Collection entries:
******************************

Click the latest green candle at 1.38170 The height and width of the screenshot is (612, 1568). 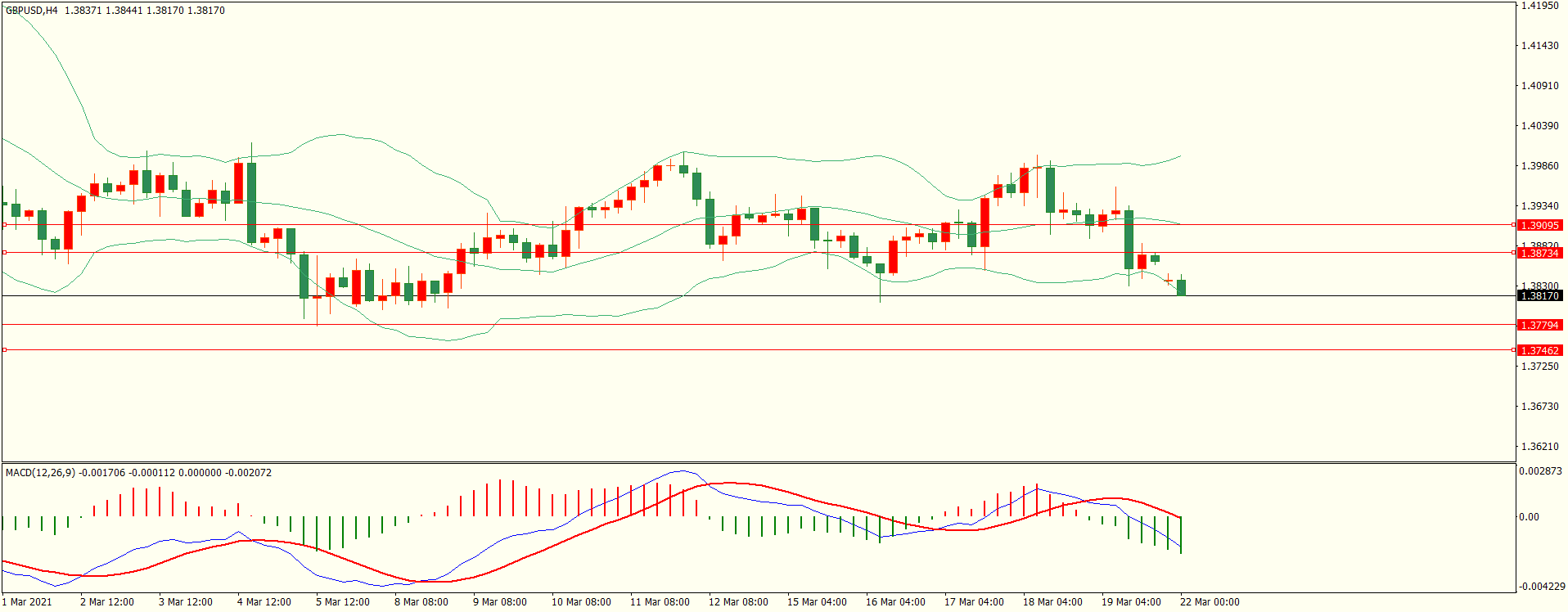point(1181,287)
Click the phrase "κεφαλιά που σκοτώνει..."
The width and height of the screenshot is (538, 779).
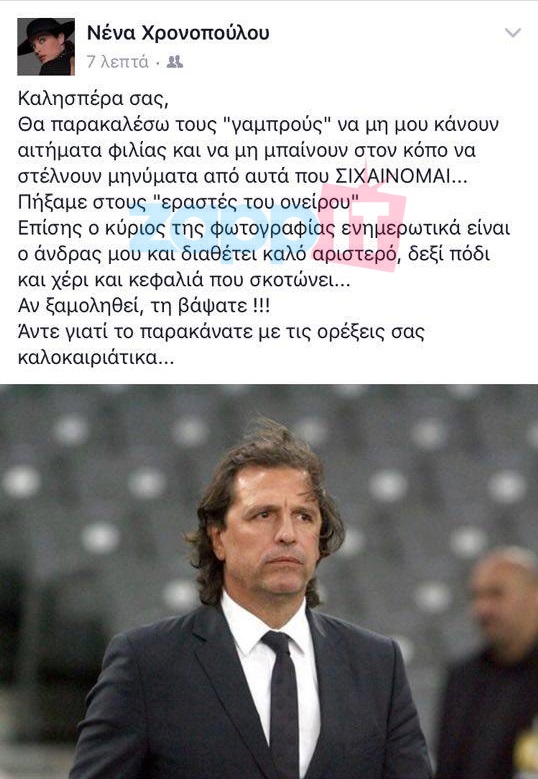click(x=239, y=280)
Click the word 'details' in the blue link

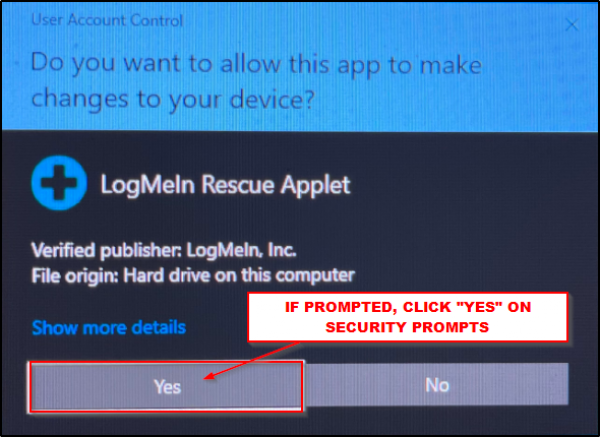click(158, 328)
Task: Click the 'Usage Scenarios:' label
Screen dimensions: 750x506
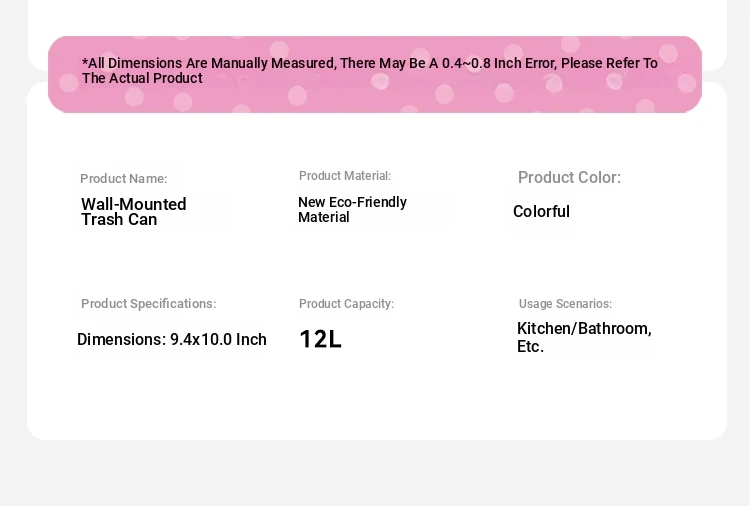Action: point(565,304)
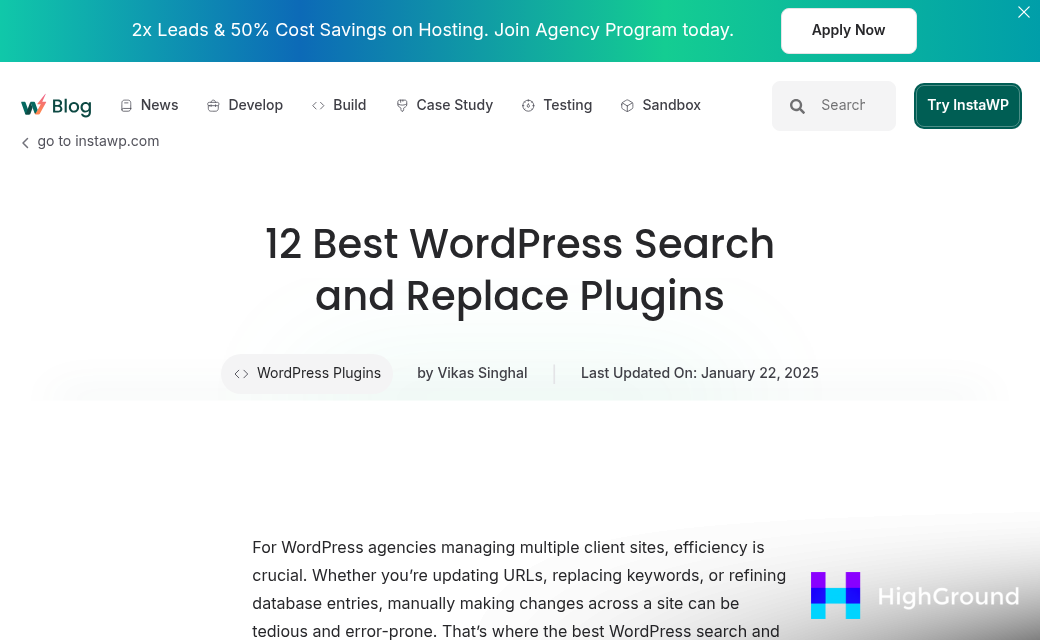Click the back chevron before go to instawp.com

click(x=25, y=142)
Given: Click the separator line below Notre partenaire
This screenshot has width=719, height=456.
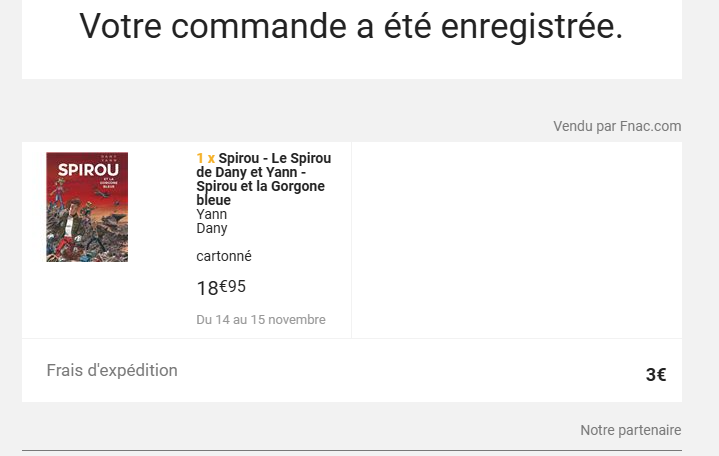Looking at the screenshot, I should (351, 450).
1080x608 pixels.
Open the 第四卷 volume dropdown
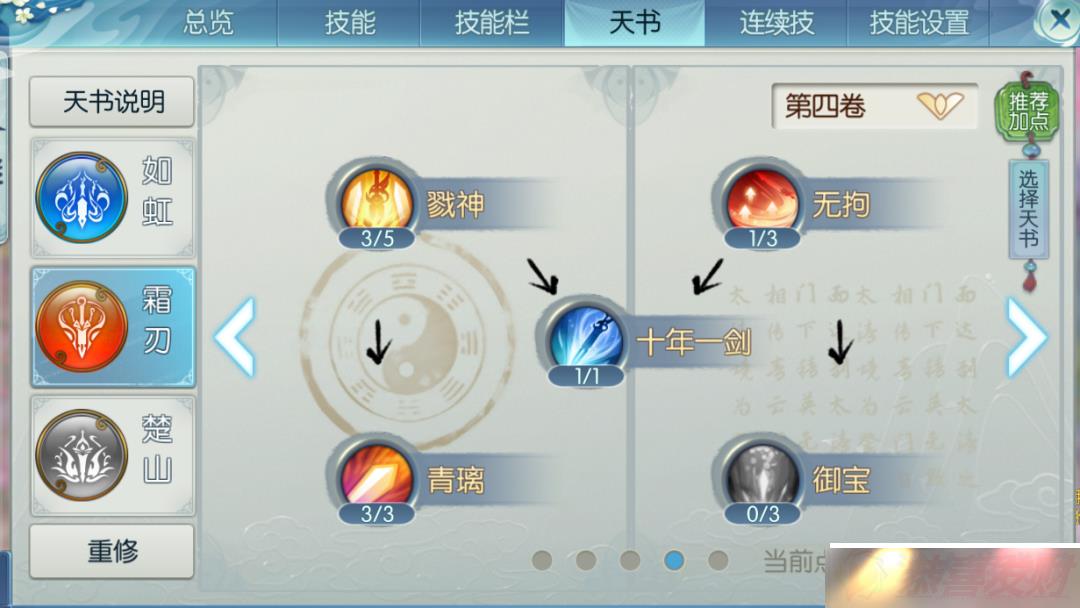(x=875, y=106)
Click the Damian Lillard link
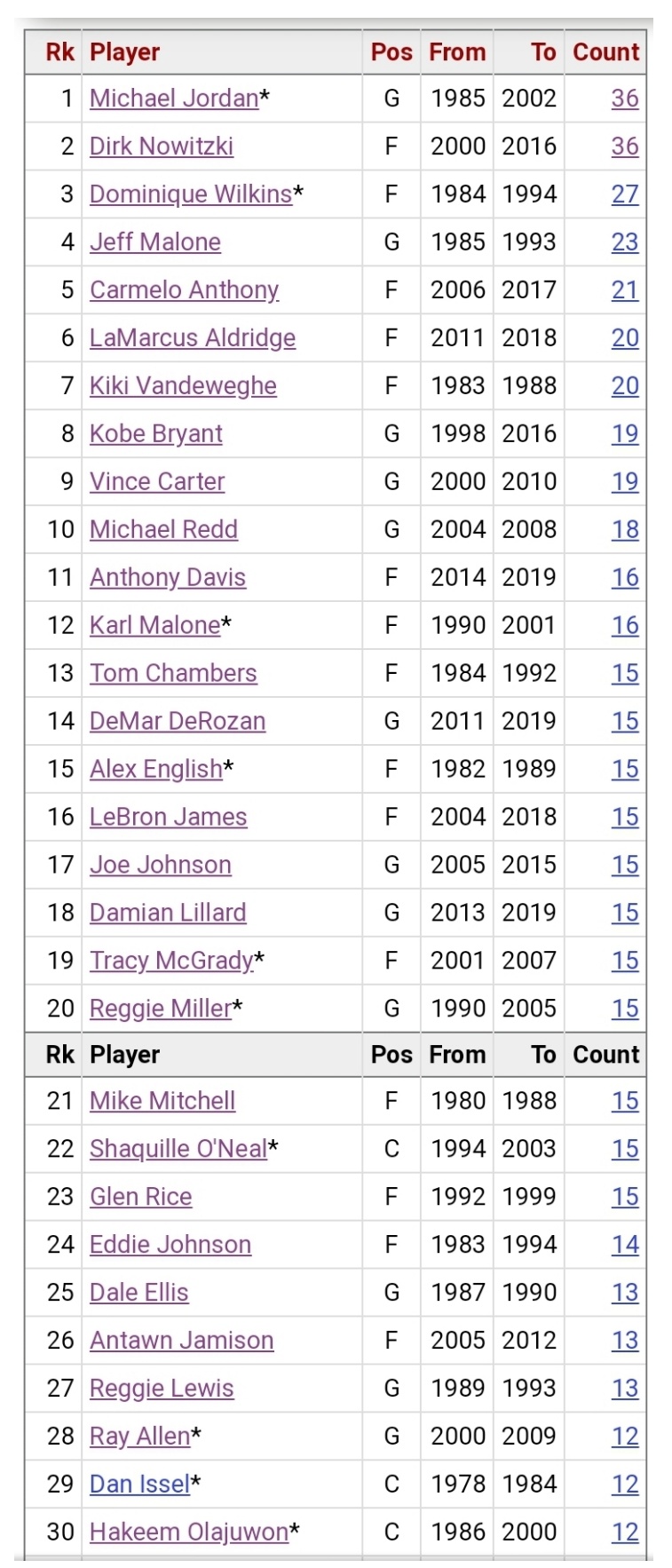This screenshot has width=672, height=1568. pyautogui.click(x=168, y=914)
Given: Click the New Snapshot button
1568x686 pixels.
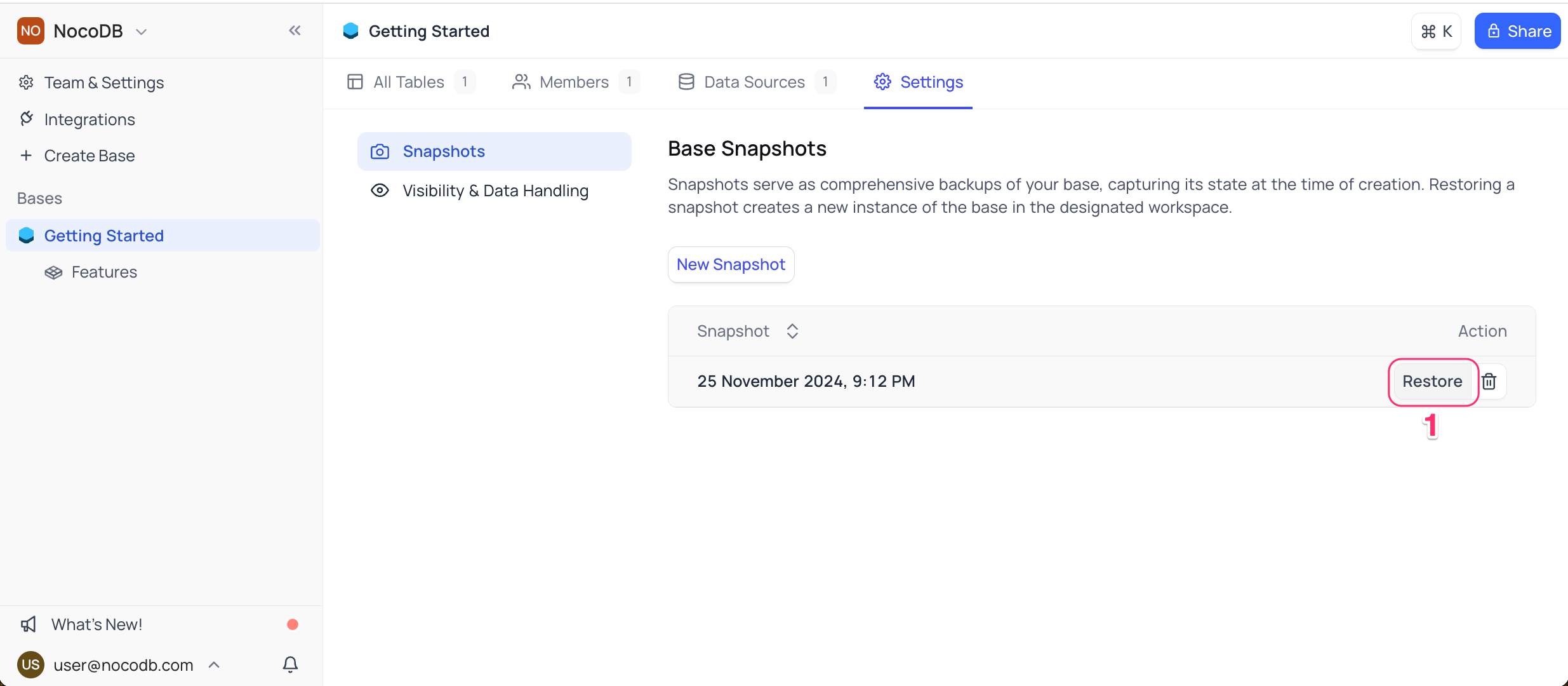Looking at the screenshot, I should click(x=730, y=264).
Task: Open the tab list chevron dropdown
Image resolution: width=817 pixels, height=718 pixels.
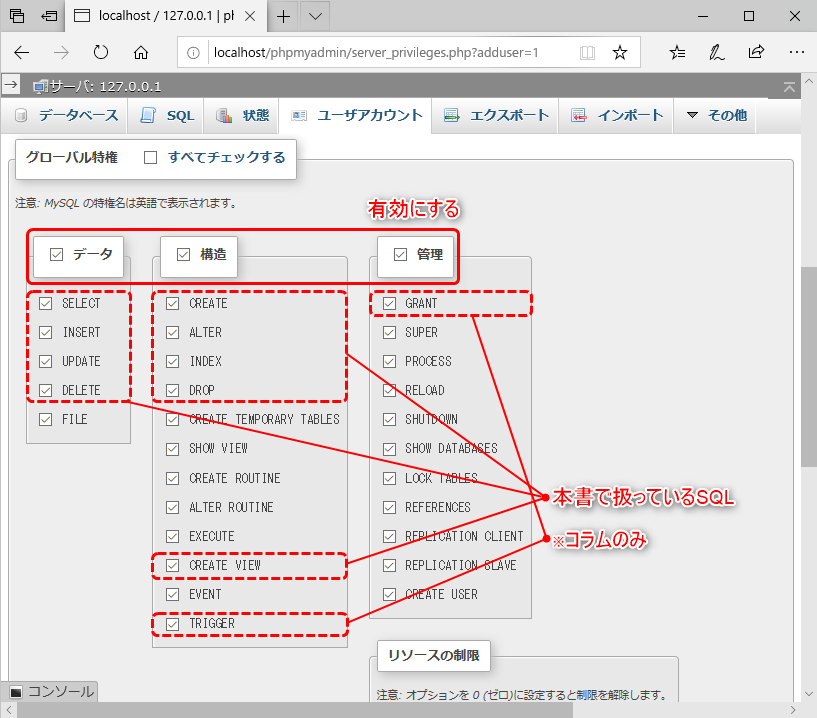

******************************

WHAT YOU ARE ASKED TO DO:
Take the line containing "Given: Click the New Snapshot button" and every line after it up to the end of the entries, and quote them exactly. Both ends count; the pictures do not.

TASK SOLUTION:
Given: Click the New Snapshot button
1568x686 pixels.
Looking at the screenshot, I should click(x=730, y=264).
Task: Open the tab list chevron dropdown
Image resolution: width=817 pixels, height=718 pixels.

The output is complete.